Demand for display devices using electro-luminescence, light emitting diodes, plasma, fluorescent, liquid crystal and the like, for use in office equipment, computer and other display devices and other special-purpose display devices in increasing, due, in part to the fact that they can be produced to be thin.
Among such display devices, an AM-LCD using a thin film transistor (TFT) as a switch for a pixel element for a high-quality, high-resolution, low-power consuming display is being researched and developed widely today.
A poly-Si thin film transistor (poly-Si TFT), which uses poly-Si as a TFT channel layer for the AM-LCD device, provides high definition because of its high mobility when it is used for the pixel switching element. The poly-Si may also be used in driving circuits for controlling the pixel switching element. Poly-Si TFT can be formed on a peripheral area of a substrate simultaneously with the pixels (thereby forming integrated driving circuits on the LCD). Therefore using poly-Si TFT technology can reduce the cost of mounting drive chips and the size of the peripheral area.
Currently, available LCD integrated driving circuits are used in a small or medium size displays, such as, for example, 8 inch displays, which are generally used for projection type displays and viewfinders. The manufacturing process for them is the so-called high-temperature process, which has a solid phase semiconductor layer growing process (a process at about 600.degree. C.) or a heat oxide film growing process (a process at 900.degree. C. or higher) for forming the poly-Si TFT . Therefore, an expensive quartz substrate or highly heat-resistant substrate must be used.

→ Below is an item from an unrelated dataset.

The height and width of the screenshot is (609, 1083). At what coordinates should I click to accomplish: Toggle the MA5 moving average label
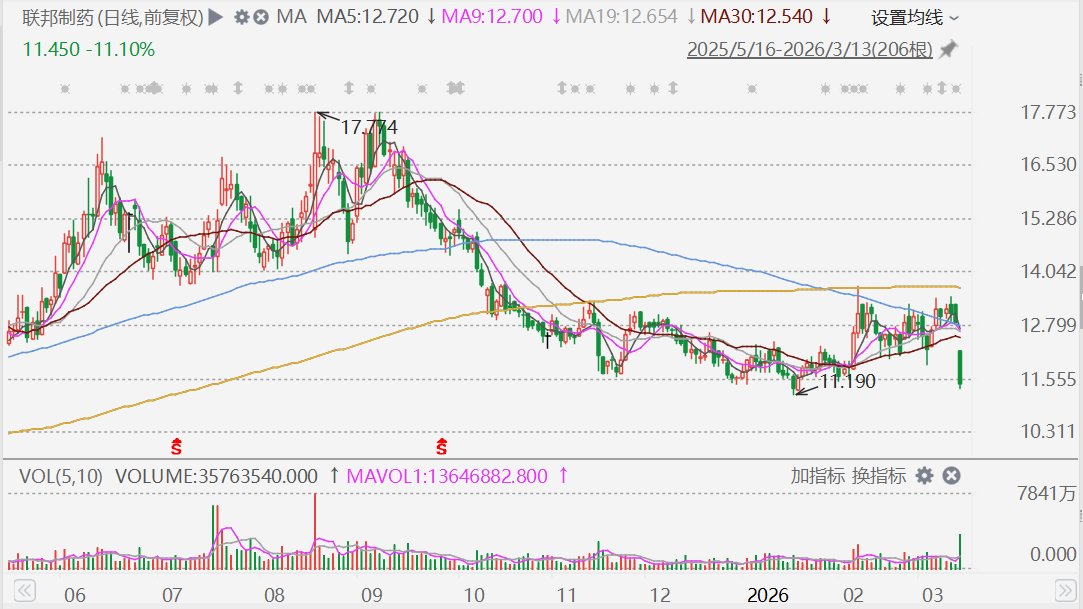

However, if a low-temperature process, such as that which has been adopted for an amorphous silicon (a-Si) TFT-LCD and which has steps at a temperature of 600 or 450.degree. C. or below, can form a poly-Si TFT, a gate oxide film and a dopant activated area, which have the same characters as those formed by the high-temperature process, a glass substrate may be used. A plurality of LCD panels can be formed on a single substrate (yield of multiple LCD panels) by using a low cost large area glass substrate. Therefore, substantial benefits related to cost reduction and improvement of throughput can be expected.
An a-Si thin film crystallizing technology and a dopant activating technology using excimer laser annealing (ELA) are known in the low-temperature process. When the ELA is applied, the thermal damage to the substrate is decreased. Because the a-Si thin film is instantaneously melted and crystallized, a low-cost large glass substrate can be used.

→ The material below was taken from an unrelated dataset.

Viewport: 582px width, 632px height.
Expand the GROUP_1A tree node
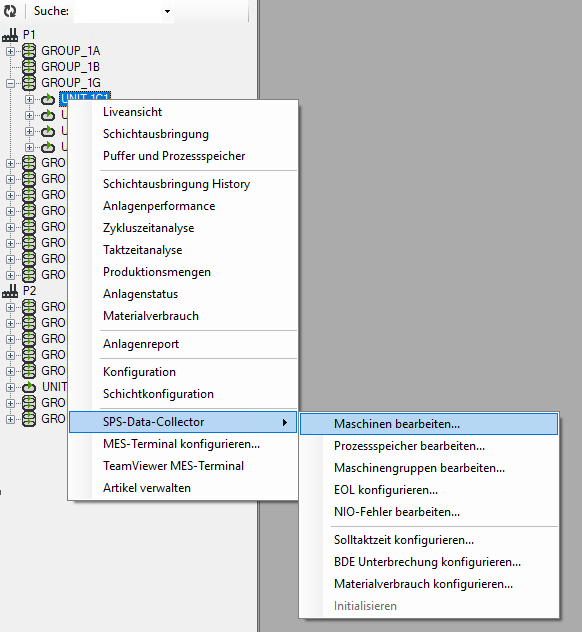pyautogui.click(x=10, y=51)
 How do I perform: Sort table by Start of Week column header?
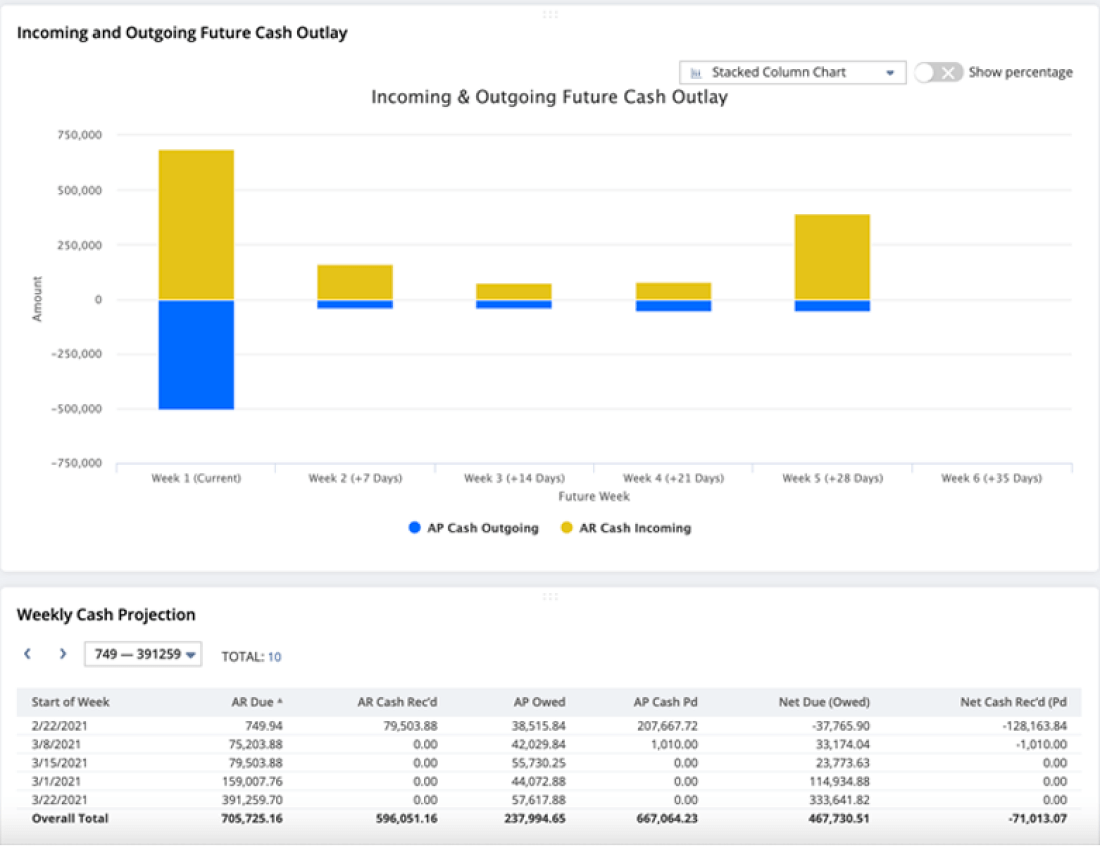coord(70,702)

FIG. 12 schematically shows a sectional view of the structure of a conventional poly-Si TFT. A channel 12 of a high resistant semiconductor layer formed of a poly-Si thin film is disposed on a transparent insulator film 11 that is disposed on a transparent substrate 10. The high resistant semiconductor layer 12 is formed by the following steps: depositing a hydrogenated amorphous silicon layer (a-Si:H layer) at a thickness of about, for example, 50 nm to about 70 nm using, for example, a conventional plasma chemical vapor deposition (CVD) method; dehydrogenating by heat annealing; and polycrystallizing by irradiating with an excimer laser. Low resistant semiconductor layers which makeup a source 13 and a drain 14 region are formed next to the high resistant semiconductor layer 12, which is the TFT channel section. The low resistant semiconductor layers 13, 14 are activated by annealing after doping impurities such as phosphorus or boron.
A gate insulator 16 is formed at a thickness of about 70 nm to about 100 nm on the channel 12. This gate insulator 16 is formed using atmosphere pressure CVD (APCVD), plasma enhanced CVD (PE-CVD) or electron cyclotron resonance PECVD (ECR-PECVD). A gate 18 is formed on the gate insulator 16. An insulator 21 is formed on the source 13, the drain 14 and the gate insulator 16. A source electrode 19 and a drain electrode 20 are connected to the low resistant semiconductor source and drain 13, 14 respectively, between the gate 18 and the source electrode 19 or the drain electrode 20. The gate 18 is required to have some thickness due to the following reasons:
a) The gate 18 works as a mask when the impurity is implanted to the source and the drain regions 13, 14 to decrease the parasitic capacitance of the device. If the gate 18 does not have an appropriate thickness, the dopant is implanted into both the gate insulator 16 and the channel 12, and the device characteristics are deteriorated. In other words, the voltage resistance of the gate is lowered, or a threshold voltage (Vth) is shifted. PA1 b) If the same material is used, a line resistance decreases as the layer thickness increases. Therefore, the gate layer must have an appropriate thickness in view of countermeasure against the delay of the gate pulse. PA1 a) When the gate electrode is a thick layer and its end face is fabricated to be perpendicular with the substrate surface, a coverage failure is caused in the insulator, resulting in lowering the yield (FIG. 12). PA1 b) When the gate electrode is shaped to have a tapered end face to decrease the occurrence of a coverage failure, a defective region is left in a part of a channel below the end face of the gate electrode due to insufficient activation, resulting in deteriorating the device characteristics (FIG. 13, FIG. 14).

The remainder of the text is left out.